L’omicidio di Sebastiano Fichera viene commesso il 26 agosto 2008, in via Cairoli nel quartiere di Nesima. La vittima viene affiancata dai sicari mentre si trova a bordo del suo scooter. Gli sparano con una pistola calibro 7,65, colpendolo con precisione in testa e alla schiena. Fichera è un personaggio emergente della mafia a Catania, con alcune condanne alle spalle, e al momento del delitto è ritenuto organico alla cosca degli Sciuto-Tigna. Per trovare la chiave di volta dell’omicidio, gli inquirenti scavano nel sottobosco del traffico di droga, dove la vittima si stava ritagliando spazi sempre più importanti. Da alcuni mesi era entrato in affari con il clan rivale dei Cappello. Una comunanza d’interessi che non sarebbe stata gradita all’anziano padrino Biagio Sciuto il quale, secondo la ricostruzione dei magistrati della procura di Catania, avrebbe commissionato l’omicidio

Per gli inquirenti si rivelano preziose le intercettazioni registrate alcune settimane dopo il delitto, davanti alla tomba di Fichera. È nell’intimità del cimitero di Catania che la vedova Agata Aurichella commenta insieme alle cognate i possibili collegamenti che si celano dietro l’omicidio. Allusioni e ipotesi che hanno come destinatari l’ambiente dello stesso clan Sciuto. Secondo i familiari, Fichera non aveva versato parte dei proventi del traffico di droga nelle casse della cosca. Il 14 novembre dello stesso anno in cui viene commesso il delitto, mentre la moglie di Fichera è intenta a pulire la tomba del marito insieme alla cognata Carmela, arriva il boss del clan Cappello Sebastiano Lo Giudice. Una telecamera immortala i gesti e le voci di quella mattinata. Agata Aurichella chieda al boss «Se n’è andato?». La risposta arriva con un semplice sorriso. Un riferimento, secondo gli investigatori, a un delitto che quella stessa mattina avviene a piazza Risorgimento. A morire crivellato di colpi è Giacomo Spalletta, considerato uno dei killer di Fichera. 

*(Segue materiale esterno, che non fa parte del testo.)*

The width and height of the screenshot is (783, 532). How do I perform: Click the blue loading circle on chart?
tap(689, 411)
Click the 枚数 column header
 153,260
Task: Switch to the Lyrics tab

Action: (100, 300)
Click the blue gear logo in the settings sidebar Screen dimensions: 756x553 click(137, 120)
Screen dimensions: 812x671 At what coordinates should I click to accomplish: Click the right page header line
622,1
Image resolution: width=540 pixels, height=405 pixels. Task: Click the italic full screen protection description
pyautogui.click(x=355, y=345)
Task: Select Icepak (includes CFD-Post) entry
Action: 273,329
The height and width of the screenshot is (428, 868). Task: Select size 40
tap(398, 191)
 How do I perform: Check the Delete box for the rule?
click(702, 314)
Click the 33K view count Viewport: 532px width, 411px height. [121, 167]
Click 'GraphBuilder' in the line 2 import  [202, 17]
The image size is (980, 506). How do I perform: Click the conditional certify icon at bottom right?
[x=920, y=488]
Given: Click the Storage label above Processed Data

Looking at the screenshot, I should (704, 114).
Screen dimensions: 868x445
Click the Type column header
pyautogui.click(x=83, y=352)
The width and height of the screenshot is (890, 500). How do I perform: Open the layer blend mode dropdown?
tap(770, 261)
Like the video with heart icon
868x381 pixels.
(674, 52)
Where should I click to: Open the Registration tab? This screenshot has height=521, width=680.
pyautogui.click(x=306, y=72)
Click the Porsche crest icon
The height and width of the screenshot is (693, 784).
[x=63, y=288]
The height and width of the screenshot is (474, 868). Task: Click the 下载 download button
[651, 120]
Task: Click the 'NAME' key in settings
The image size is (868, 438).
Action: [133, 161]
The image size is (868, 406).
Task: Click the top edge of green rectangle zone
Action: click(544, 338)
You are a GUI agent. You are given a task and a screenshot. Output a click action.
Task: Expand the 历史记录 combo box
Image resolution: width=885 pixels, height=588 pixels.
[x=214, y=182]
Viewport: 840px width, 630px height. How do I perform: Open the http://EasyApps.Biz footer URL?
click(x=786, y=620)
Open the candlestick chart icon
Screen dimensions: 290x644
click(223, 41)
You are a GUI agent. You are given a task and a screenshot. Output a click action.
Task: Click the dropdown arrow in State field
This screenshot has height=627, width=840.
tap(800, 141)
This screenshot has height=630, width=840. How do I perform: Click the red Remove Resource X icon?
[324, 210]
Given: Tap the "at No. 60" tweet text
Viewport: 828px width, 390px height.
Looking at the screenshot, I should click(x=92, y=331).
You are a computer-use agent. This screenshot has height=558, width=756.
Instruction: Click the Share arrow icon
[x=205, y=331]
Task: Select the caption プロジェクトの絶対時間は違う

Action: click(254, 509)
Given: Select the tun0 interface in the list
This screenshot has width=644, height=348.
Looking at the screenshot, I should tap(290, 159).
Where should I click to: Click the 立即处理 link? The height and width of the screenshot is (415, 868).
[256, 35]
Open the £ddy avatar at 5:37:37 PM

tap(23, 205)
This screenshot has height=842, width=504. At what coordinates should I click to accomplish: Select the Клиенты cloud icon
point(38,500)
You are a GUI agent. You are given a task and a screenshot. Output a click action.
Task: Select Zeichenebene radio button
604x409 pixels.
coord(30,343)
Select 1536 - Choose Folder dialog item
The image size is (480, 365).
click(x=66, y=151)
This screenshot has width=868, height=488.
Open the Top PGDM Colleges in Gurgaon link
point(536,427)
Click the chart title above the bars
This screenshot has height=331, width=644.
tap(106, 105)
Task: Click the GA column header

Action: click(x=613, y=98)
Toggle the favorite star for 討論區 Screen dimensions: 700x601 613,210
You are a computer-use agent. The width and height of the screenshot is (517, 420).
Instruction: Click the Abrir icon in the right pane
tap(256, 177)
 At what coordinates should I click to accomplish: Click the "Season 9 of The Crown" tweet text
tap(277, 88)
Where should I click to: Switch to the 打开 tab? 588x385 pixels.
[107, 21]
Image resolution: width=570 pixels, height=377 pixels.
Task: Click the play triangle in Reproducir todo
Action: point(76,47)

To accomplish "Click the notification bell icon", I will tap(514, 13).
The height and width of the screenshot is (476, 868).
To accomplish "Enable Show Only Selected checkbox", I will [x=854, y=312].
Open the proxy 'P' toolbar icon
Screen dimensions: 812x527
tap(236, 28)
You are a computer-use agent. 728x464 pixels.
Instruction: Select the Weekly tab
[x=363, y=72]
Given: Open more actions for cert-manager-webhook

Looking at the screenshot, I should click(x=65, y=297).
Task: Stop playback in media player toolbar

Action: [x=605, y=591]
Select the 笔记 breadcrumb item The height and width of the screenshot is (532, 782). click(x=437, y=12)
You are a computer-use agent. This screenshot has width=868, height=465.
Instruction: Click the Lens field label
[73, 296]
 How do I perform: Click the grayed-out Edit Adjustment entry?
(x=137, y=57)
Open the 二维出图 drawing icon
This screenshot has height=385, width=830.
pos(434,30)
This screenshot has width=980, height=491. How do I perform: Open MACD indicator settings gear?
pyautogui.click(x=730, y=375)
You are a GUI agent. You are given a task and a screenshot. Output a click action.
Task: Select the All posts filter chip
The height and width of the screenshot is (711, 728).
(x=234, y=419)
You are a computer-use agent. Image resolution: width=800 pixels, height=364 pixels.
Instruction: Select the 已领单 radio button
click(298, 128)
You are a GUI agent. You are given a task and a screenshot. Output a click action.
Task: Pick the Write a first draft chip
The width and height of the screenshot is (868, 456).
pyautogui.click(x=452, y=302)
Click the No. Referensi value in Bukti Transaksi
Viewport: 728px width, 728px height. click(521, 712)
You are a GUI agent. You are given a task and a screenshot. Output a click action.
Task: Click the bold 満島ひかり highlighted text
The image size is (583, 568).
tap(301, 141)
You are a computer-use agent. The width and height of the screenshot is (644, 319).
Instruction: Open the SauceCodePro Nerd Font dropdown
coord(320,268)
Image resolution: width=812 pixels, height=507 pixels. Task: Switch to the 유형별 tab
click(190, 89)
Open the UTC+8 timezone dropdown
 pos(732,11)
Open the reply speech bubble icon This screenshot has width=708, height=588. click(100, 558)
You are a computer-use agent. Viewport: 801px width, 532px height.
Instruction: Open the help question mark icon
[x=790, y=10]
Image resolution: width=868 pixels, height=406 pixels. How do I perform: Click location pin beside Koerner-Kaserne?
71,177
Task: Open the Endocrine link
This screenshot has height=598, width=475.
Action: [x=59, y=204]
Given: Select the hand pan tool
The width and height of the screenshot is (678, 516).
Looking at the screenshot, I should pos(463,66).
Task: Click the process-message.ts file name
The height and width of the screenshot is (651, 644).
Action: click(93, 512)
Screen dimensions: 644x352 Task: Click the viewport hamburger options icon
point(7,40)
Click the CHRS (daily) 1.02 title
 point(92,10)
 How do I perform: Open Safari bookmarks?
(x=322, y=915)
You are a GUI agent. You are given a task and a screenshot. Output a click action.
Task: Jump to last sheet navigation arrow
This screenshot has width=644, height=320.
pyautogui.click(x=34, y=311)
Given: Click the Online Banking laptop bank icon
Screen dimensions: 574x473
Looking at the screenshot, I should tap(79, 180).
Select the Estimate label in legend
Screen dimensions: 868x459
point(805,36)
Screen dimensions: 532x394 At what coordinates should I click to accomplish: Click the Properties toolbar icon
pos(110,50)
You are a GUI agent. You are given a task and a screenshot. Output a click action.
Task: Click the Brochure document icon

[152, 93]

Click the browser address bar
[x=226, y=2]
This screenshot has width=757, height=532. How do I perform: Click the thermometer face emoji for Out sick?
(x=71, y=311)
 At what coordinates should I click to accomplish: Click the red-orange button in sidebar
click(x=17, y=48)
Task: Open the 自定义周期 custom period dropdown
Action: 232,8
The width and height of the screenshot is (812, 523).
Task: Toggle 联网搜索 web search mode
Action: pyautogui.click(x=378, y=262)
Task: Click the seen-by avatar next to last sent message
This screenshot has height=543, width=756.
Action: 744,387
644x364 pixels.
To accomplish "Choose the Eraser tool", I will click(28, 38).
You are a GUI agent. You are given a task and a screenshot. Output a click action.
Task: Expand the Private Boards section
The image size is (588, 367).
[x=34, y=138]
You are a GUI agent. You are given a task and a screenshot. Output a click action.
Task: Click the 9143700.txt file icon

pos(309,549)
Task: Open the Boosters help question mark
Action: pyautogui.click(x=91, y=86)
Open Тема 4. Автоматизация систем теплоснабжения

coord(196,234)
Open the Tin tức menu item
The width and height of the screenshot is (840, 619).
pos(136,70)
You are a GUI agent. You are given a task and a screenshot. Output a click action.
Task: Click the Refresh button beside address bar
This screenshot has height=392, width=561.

Il nome di Fichera è finito anche in un verbale in cui il pentito Gaetano D’Aquino parla di voti e politica. Un passaggio che, proprio in questi giorni, è stato citato durante le dichiarazioni spontanee dell’ex governatore Raffaele Lombardo, nel processo in cui poi è stato assolto per voto di scambio semplice. Prima di essere ammazzato, Fichera avrebbe ricevuto da un candidato alle regionali del 2008 la promessa del pagamento di 120mila euro. Il nome fatto da D’Aquino è quello di Ascenzio Maesano, attuale sindaco di Aci Catena, in quella tornata elettorale candidato per il Pdl. Dichiarazioni che avevano portato Maesano ad annunciare una denuncia per calunnia nei confronti del collaboratore.  

Da un omicidio all’altro, la scia di sangue non si ferma. Così come le indagini. Il 3 luglio 2009 a morire nel quartiere di Zia Lisa è Raimondo Maugeri. Un boss di Cosa nostra dei Santapaola in ascesa, al vertice nel quartiere del villaggio Sant’Agata. Una storia di sangue che si lega alle fibrillazioni che in quel periodo viveva la mafia alle pendici dell’Etna. L’omicidio, secondo le dichiarazioni dei collaboratori, viene organizzato per «creare scompiglio» e gettare le basi per la successiva eliminazione del boss Nuccio Mazzei. Mai avvenuta.